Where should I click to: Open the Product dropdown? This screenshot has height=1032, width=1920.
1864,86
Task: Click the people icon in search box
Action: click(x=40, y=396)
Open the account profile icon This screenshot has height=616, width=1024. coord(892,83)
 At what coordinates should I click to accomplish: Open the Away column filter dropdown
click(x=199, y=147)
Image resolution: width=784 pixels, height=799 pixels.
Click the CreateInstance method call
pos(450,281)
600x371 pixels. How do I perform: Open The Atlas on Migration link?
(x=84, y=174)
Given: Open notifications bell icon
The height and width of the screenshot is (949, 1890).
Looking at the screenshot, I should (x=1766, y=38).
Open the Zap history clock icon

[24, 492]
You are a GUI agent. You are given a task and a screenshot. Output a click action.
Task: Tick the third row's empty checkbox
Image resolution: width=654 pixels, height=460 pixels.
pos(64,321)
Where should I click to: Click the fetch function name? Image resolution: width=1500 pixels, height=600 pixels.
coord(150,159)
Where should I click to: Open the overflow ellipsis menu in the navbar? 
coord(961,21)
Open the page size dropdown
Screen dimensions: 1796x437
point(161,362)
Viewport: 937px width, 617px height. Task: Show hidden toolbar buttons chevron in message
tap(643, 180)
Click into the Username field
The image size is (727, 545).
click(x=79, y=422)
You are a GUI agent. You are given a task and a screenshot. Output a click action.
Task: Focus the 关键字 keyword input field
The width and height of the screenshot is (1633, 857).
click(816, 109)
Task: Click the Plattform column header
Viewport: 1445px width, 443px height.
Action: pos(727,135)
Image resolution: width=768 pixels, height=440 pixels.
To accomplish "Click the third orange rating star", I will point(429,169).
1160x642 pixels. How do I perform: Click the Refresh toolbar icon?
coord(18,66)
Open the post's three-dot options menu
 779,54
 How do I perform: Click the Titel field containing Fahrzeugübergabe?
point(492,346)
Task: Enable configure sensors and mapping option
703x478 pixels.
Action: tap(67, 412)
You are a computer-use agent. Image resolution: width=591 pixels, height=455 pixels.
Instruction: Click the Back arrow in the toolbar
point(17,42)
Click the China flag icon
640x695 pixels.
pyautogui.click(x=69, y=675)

- [What the exercise asks]: All lines from the one that holds "Task: Focus the 关键字 keyword input field" to the end of the entries above must be transcribed exactly, both ends included, and no others.

- [Expected answer]:
Task: Focus the 关键字 keyword input field
The width and height of the screenshot is (1633, 857).
click(816, 109)
Task: Click the Plattform column header
Viewport: 1445px width, 443px height.
Action: pos(727,135)
Image resolution: width=768 pixels, height=440 pixels.
To accomplish "Click the third orange rating star", I will point(429,169).
1160x642 pixels. How do I perform: Click the Refresh toolbar icon?
coord(18,66)
Open the post's three-dot options menu
 779,54
 How do I perform: Click the Titel field containing Fahrzeugübergabe?
point(492,346)
Task: Enable configure sensors and mapping option
703x478 pixels.
Action: tap(67, 412)
You are a computer-use agent. Image resolution: width=591 pixels, height=455 pixels.
Instruction: Click the Back arrow in the toolbar
point(17,42)
Click the China flag icon
640x695 pixels.
pyautogui.click(x=69, y=675)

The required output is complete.